Which of my character traits manifested in my playing style? Well, I compete with a child-like impulsiveness, snatching pieces from my opponents with disdain, snarling at their every blunder, guffawing at any move that fails to meet my impossibly high standard of genius. Just kidding. Though I can lose patience and rush my moves, for the most part, I’m slow and measured, losing games because of my short-sightedness, not rash decision-making. But the biggest takeaway had little to do with my gameplay. Instead, I discovered that I tend to commit to things with a fervor bordering on obsession, whether it’s writing or chess, setting aside other interests to pursue my latest passion with a monk-like discipline. Often, at the expense of those other things in my life, like work, friends and family, a tragic trade-off for anyone subsumed by their hobbies. So, I sought to strike a balance between my personal convictions and responsibilities to the people I love.

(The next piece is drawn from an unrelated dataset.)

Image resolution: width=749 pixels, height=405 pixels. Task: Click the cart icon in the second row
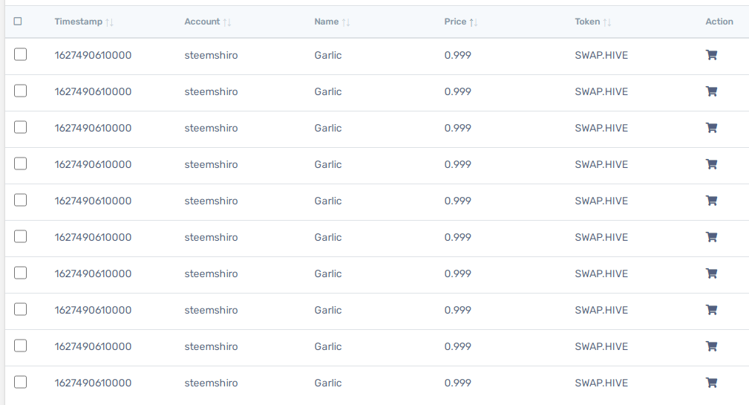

For the past few weeks, as the lockdown loosened, I’ve tried to spend more time hanging with friends and working on freelance writing projects. As a result, I’ve been stuck in the 800 range, with little to suggest that I’ll ever reach into the 900s, where the players are quite sharp. Something of a personal stalemate. No trouble, though. I thought it might be interesting to take some time away from chess.com, get out and interact with real people, maybe write something about those quarantined nights when chess enveloped me.